Dan Bonachea <bonachead@comcast.net> wrote:
>
> Hi - I believe I've discovered a thread-safety bug in the Linux 2.6.x kernel 
>  implementation of write(2).
> 
>  The small C program below the problem - in a nutshell, if multiple threads 
>  write() to STDOUT_FILENO, and stdout has been redirected to a file, then some 
>  of the output lines get lost. The actual result is non-deterministic (even in 
>  a "correct" run) - however the expected correct behavior is 10 lines of output 
>  (in some non-deterministic order). However, the test program reproducibly 
>  generates some lost output (less than 10 lines of total output) on every run 
>  where the output is redirected to a new file.

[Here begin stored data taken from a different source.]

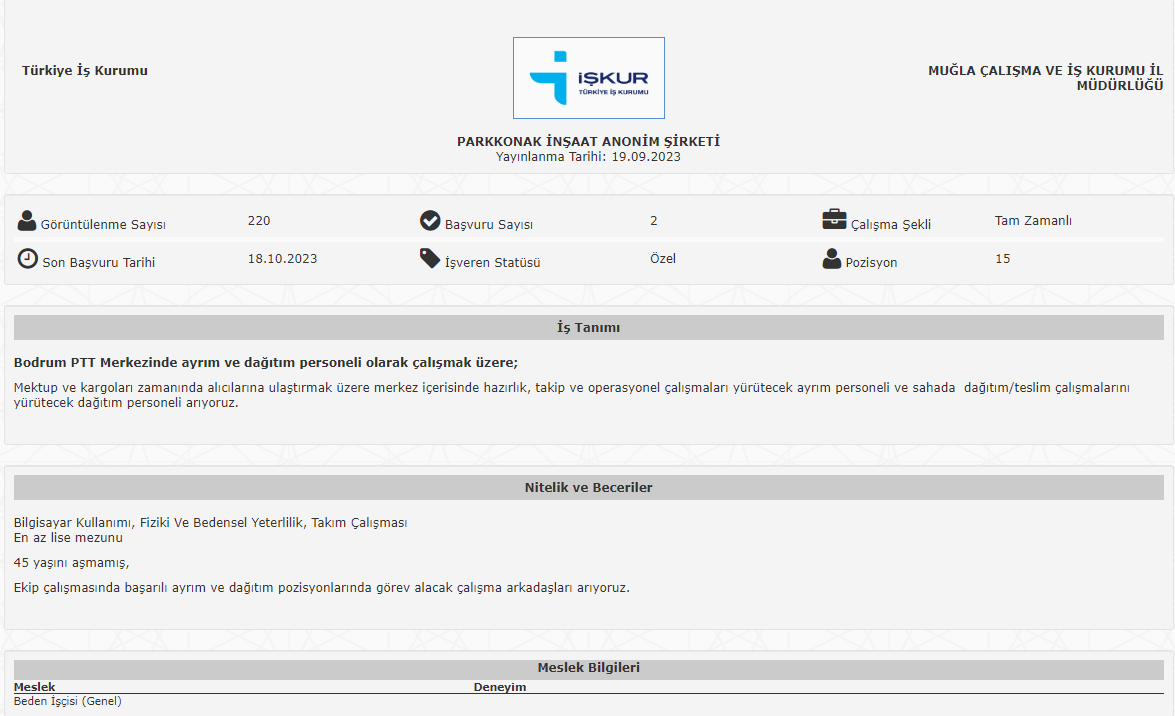Click the Tam Zamanlı value
Image resolution: width=1175 pixels, height=716 pixels.
[1033, 221]
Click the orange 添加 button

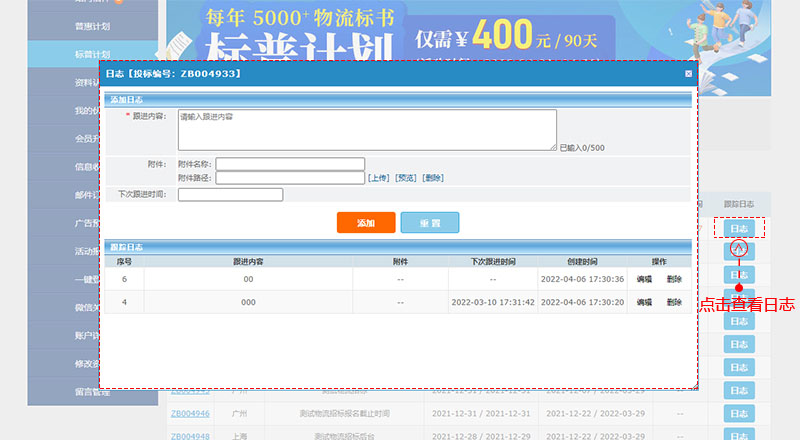366,223
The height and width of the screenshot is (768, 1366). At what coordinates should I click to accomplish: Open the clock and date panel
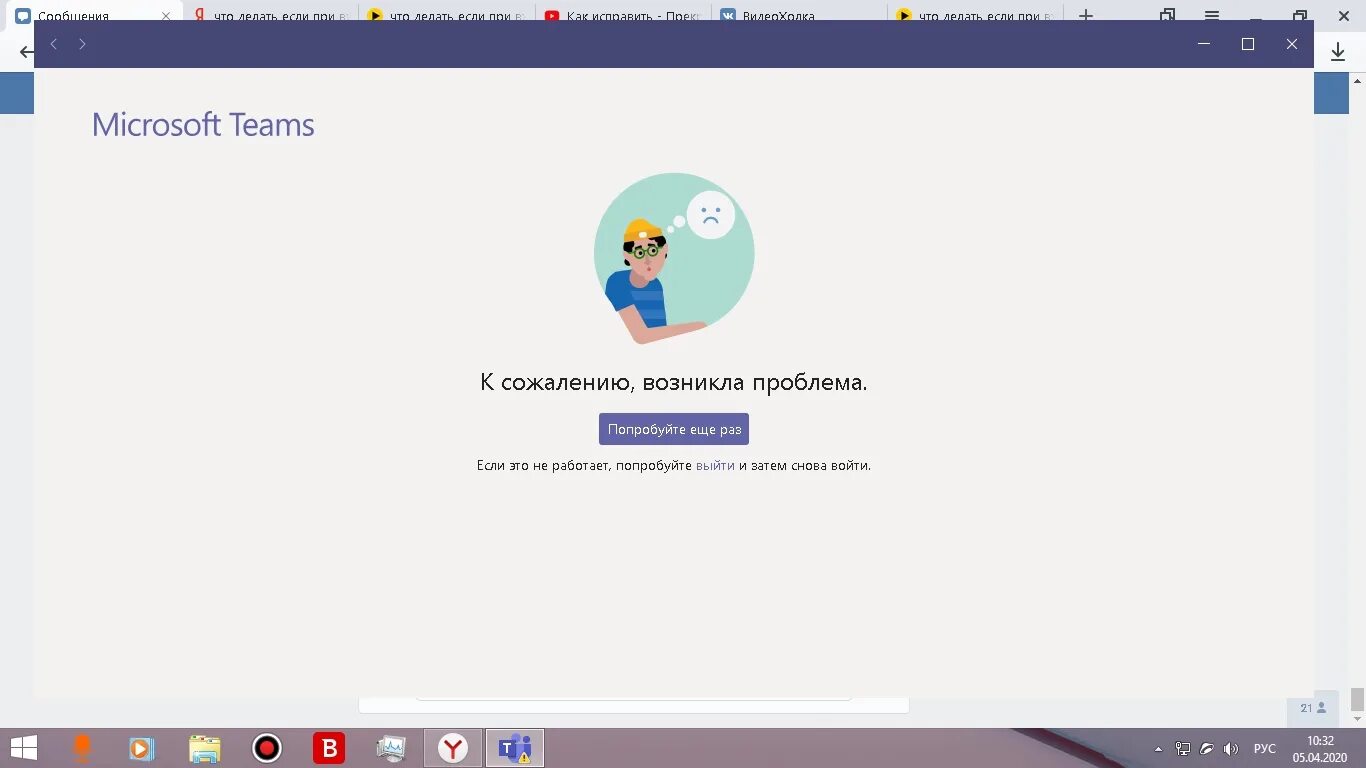[1319, 748]
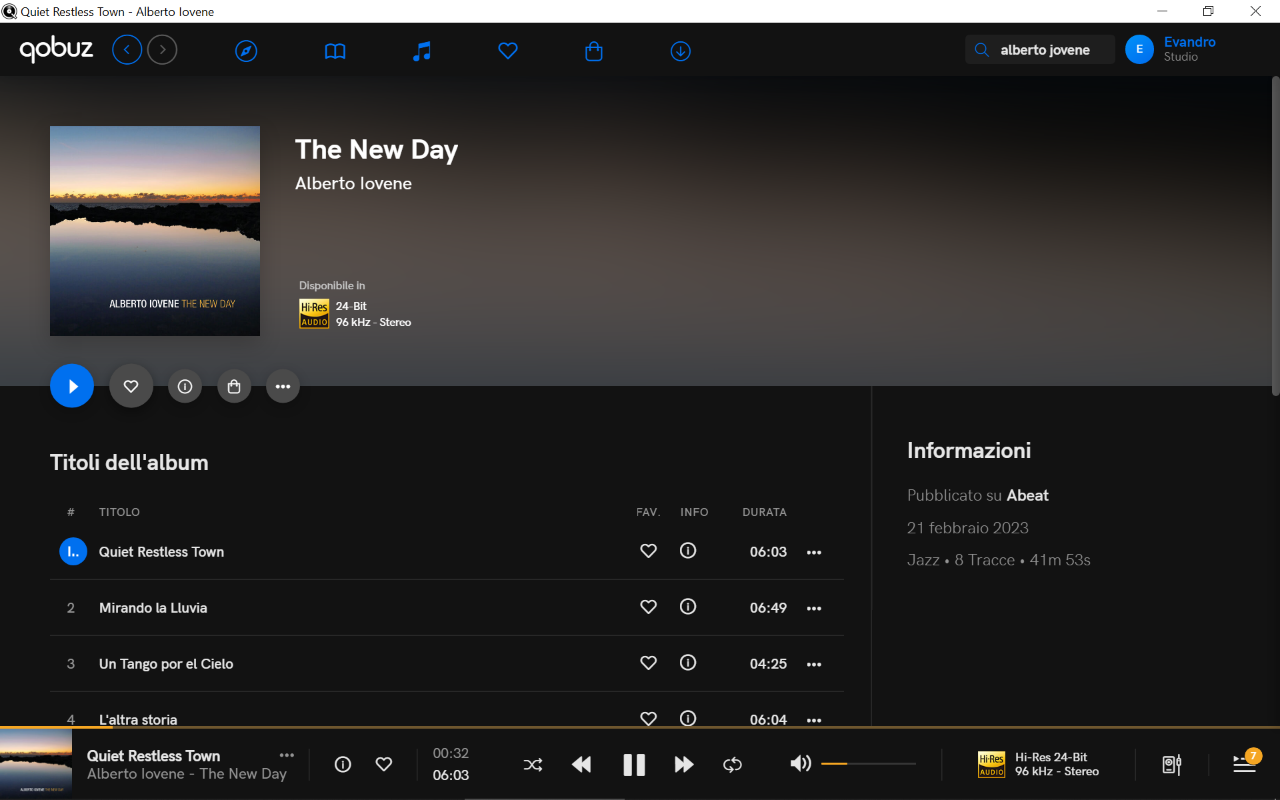1280x800 pixels.
Task: Open artist Alberto Iovene under album title
Action: point(353,184)
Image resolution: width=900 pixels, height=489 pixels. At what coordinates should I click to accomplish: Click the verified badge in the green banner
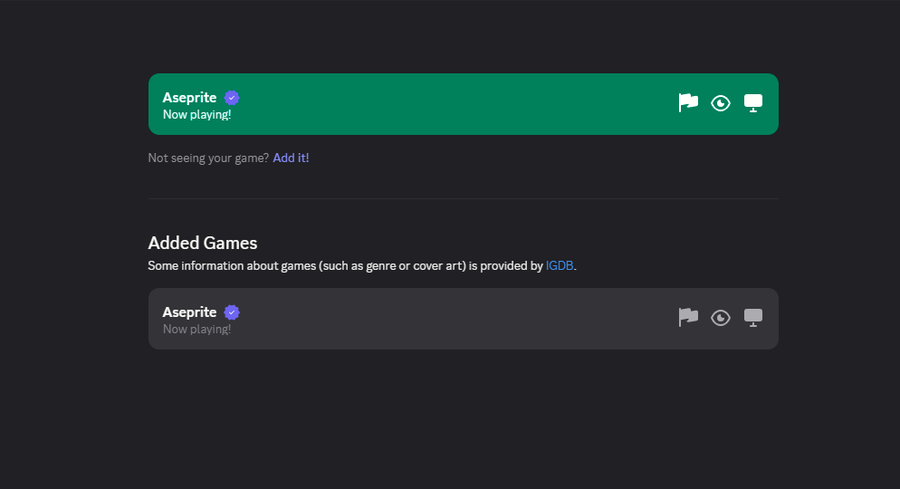click(232, 97)
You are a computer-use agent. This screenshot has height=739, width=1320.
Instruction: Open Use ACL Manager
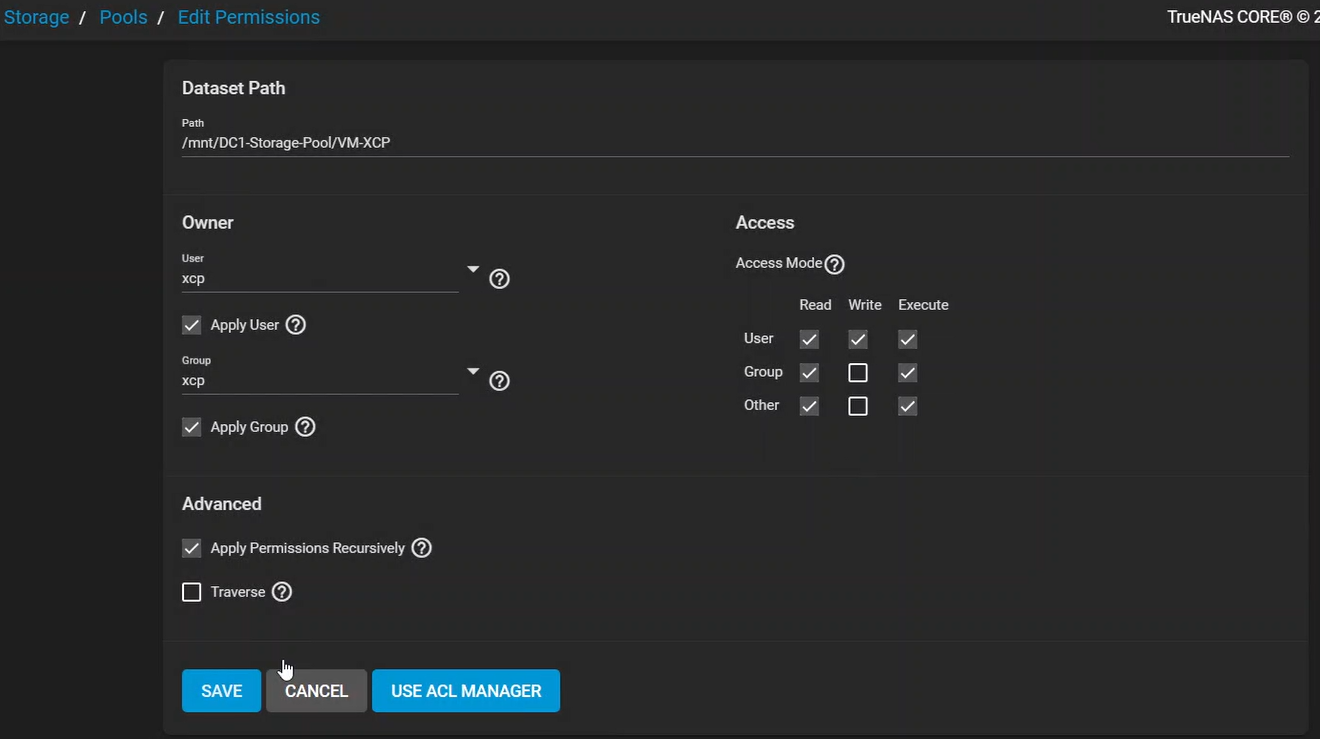pos(466,691)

This appears to be a violation 
>  of the POSIX spec (POSIX 1003.1-2001:2.9.1 requires thread-safety of write()). 
> 
> 
>  The problem does not appear to occur if output goes to the console, or is 
>  redirected to append to an existing file, only when stdout is redirected to a 
>  new file.

This comes up occasionally.  Is very simple:

asmlinkage ssize_t sys_write(unsigned int fd, const char __user * buf, size_t count)
{
	struct file *file;
	ssize_t ret = -EBADF;
	int fput_needed;

	file = fget_light(fd, &fput_needed);
	if (file) {
		loff_t pos = file_pos_read(file);
		ret = vfs_write(file, buf, count, &pos);
		file_pos_write(file, pos);
		fput_light(file, fput_needed);
	}

	return ret;
}

we can have multiple threads in vfs_write() using the same `pos'.

Locking for file.f_pos is generally file->f_dentry->d_inode->i_mutex.  We
could use that if we were to restructure the code a lot.  Or we could add a
new lock to `struct file'.

Or we could do nothing, because a) the application is going to produce
inderterminate output anyway and b) because it only affects silly testcases
and not real-world apps.

OK, there _might_ be a real-world case: threads appending logging
information to a flat file.  Trivially workable-around with a userspace
lock, or by switching to stdio (same thing).

Yes, really we should fix it.  But it's not worth adding more overhead to
do so.  So the fix would involve widespread (but simple) change, to draw
that f_pos update inside i_mutex.

(We could pseudo-fix it by updating f_pos _before_ entering vfs_write(), too).